From the first line onward, reproduce the records exactly; the final line to include is the one holding "Given: Switch map to Satellite view".

Saved data entries:
Segment Open
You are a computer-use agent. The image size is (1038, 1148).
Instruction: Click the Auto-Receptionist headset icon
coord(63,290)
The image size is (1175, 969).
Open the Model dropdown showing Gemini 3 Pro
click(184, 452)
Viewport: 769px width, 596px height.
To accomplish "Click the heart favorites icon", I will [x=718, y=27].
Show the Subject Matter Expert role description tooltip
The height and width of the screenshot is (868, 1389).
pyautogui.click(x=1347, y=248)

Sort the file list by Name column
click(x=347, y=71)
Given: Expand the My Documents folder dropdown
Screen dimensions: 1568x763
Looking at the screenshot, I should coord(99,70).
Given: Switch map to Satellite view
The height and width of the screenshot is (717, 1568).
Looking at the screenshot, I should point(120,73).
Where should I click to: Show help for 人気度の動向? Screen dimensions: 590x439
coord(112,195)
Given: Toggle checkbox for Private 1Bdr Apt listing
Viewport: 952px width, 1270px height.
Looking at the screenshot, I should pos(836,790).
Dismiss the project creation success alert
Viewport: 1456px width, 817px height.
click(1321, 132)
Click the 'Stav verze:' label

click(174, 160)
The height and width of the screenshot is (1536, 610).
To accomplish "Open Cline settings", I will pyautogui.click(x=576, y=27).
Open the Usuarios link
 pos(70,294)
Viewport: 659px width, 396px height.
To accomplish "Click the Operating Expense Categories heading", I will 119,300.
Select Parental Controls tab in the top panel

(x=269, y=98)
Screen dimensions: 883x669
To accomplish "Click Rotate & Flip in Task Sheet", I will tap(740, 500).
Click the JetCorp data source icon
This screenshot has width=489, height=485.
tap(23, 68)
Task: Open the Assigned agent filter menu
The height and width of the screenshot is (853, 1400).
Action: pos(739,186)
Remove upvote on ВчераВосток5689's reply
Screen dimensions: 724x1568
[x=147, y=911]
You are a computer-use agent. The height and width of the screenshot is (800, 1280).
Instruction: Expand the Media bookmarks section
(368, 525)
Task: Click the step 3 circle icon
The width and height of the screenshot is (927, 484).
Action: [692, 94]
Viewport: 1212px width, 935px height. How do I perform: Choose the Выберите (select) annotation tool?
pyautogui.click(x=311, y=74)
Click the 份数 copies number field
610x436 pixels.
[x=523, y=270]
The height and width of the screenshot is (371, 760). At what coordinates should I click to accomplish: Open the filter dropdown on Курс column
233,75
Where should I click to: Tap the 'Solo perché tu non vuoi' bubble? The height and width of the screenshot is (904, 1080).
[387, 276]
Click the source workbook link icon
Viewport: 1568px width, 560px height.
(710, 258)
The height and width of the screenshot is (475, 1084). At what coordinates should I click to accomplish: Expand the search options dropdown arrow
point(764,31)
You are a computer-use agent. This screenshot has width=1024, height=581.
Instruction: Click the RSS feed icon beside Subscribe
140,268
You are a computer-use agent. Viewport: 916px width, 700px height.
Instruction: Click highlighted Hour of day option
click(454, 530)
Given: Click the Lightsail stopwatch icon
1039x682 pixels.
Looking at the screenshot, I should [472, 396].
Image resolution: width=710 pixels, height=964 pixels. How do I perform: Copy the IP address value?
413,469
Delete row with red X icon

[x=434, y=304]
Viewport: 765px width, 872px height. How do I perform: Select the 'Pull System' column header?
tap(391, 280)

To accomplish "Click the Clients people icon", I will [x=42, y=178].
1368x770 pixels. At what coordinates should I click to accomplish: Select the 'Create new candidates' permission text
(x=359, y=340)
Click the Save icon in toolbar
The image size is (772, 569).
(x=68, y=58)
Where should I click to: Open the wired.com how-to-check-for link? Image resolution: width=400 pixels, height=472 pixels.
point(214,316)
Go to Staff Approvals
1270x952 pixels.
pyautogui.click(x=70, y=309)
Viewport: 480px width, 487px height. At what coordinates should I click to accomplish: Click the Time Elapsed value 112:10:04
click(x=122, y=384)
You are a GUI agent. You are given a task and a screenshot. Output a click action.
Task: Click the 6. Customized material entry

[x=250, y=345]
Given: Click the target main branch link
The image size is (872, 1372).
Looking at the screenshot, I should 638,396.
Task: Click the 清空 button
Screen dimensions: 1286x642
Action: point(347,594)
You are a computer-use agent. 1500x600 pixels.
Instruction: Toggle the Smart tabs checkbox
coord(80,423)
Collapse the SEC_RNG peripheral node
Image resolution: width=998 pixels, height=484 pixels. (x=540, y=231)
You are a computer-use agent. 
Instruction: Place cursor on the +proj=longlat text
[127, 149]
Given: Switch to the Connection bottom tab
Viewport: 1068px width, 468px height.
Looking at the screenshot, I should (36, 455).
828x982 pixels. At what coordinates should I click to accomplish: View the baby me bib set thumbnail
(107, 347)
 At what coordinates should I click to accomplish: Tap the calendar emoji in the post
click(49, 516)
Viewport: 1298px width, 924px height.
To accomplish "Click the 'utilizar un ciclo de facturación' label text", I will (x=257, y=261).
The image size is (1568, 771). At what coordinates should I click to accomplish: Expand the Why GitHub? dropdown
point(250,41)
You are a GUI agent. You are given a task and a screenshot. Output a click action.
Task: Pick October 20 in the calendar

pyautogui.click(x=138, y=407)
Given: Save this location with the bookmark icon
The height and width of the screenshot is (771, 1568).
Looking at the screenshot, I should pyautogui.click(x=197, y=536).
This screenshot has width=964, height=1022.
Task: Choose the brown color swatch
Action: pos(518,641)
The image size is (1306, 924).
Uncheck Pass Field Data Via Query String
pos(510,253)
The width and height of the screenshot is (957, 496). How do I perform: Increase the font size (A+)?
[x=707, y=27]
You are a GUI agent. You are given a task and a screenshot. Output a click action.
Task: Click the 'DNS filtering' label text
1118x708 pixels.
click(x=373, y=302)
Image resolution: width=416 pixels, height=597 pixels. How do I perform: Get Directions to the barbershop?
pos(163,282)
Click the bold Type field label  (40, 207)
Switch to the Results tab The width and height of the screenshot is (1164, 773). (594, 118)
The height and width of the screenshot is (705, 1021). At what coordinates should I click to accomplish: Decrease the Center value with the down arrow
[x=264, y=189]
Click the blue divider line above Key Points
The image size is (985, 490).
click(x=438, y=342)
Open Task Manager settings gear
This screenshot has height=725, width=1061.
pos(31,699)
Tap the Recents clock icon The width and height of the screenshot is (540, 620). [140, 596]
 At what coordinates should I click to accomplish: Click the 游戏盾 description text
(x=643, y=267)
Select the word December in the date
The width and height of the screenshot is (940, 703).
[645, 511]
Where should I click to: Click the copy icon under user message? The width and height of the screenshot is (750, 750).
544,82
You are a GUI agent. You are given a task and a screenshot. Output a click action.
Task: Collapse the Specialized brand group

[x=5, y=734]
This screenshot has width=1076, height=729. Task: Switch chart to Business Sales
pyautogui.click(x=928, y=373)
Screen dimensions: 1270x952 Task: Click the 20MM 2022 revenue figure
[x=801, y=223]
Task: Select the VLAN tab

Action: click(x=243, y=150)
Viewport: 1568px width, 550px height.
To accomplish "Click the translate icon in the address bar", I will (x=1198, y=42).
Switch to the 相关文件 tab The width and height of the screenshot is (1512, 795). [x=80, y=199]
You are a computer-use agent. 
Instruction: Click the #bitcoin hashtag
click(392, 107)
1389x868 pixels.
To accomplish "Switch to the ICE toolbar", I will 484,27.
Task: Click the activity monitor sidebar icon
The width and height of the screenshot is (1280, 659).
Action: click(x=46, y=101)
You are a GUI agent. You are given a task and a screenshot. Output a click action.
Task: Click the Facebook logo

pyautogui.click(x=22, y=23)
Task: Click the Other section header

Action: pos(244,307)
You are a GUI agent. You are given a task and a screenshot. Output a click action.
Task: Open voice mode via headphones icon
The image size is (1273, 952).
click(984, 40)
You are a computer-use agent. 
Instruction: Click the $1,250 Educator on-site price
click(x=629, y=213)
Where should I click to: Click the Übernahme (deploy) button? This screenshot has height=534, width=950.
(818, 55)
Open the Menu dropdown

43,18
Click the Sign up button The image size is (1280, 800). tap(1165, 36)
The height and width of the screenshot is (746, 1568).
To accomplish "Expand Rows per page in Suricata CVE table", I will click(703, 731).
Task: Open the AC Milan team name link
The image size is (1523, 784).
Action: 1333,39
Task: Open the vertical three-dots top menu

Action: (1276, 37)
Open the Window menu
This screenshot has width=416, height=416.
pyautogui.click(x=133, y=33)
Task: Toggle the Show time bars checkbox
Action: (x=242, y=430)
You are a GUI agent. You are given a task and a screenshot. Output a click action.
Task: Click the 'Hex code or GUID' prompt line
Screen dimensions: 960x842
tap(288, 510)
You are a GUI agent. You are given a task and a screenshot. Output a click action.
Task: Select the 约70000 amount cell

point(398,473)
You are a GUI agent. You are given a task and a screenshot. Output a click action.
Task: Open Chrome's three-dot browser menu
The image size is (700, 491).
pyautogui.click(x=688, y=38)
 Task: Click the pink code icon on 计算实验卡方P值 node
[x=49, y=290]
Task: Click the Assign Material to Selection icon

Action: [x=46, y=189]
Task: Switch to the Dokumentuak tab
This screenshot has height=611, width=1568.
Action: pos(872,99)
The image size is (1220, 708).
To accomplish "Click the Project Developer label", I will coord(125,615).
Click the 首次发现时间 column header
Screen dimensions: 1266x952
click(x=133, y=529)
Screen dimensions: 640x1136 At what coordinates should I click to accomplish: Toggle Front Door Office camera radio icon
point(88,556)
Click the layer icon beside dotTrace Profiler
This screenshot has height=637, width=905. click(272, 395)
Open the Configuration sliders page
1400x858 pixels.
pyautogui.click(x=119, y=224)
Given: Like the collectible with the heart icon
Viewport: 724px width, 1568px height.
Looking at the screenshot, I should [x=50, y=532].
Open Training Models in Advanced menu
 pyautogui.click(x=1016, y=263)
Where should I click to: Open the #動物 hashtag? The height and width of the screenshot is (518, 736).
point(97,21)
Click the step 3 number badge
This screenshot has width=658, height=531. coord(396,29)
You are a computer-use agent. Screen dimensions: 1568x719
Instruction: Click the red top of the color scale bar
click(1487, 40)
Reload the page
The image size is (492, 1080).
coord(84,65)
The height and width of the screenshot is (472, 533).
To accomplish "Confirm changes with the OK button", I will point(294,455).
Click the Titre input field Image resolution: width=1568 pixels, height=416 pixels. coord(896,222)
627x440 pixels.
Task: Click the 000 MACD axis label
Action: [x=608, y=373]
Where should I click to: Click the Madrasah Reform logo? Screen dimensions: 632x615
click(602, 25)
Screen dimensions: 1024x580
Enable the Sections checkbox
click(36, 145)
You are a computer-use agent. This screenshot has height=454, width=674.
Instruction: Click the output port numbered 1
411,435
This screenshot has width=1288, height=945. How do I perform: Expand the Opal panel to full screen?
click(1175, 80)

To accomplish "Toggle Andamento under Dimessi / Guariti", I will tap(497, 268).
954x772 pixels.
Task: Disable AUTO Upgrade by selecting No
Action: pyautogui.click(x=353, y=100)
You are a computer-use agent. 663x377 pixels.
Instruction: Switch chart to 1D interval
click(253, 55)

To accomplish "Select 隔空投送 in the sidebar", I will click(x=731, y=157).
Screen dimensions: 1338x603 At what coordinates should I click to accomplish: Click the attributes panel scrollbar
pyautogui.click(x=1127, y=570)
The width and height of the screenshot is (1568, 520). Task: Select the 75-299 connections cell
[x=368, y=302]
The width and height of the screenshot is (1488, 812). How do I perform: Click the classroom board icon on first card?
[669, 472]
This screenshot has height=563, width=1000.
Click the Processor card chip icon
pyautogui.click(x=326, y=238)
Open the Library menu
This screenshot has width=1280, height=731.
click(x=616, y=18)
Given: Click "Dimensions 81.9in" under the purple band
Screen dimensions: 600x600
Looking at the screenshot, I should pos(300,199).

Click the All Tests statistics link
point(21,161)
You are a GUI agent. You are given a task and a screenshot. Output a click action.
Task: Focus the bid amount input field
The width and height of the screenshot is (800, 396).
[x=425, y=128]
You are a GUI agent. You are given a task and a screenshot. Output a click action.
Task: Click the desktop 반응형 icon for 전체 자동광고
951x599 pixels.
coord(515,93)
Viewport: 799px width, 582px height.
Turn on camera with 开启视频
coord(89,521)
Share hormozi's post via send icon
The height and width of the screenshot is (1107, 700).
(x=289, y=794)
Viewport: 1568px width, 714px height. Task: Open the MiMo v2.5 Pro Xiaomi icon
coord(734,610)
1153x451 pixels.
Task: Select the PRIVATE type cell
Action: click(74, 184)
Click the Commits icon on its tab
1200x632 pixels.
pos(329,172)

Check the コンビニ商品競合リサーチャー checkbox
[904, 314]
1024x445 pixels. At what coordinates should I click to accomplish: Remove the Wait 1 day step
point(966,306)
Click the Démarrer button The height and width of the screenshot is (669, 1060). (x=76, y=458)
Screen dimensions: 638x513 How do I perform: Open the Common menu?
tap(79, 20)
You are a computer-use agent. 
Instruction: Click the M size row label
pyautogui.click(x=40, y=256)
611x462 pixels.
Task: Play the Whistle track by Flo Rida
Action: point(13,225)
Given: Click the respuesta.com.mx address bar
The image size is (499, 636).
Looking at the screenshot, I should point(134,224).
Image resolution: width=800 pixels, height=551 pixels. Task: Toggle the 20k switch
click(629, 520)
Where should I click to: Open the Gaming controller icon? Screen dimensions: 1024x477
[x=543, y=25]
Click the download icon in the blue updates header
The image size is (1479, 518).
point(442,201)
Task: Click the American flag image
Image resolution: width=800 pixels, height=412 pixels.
Segment Closed
• ANSWER TO THIS PROBLEM
You are a computer-use agent. The image size is (1038, 1148).
Instruction: Click the Auto-Receptionist headset icon
coord(63,290)
The image size is (1175, 969).
Open the Model dropdown showing Gemini 3 Pro
click(184, 452)
Viewport: 769px width, 596px height.
To accomplish "Click the heart favorites icon", I will [x=718, y=27].
Show the Subject Matter Expert role description tooltip
The height and width of the screenshot is (868, 1389).
pyautogui.click(x=1347, y=248)

Sort the file list by Name column
click(x=347, y=71)
Given: Expand the My Documents folder dropdown
Screen dimensions: 1568x763
Looking at the screenshot, I should coord(99,70).
Given: Switch map to Satellite view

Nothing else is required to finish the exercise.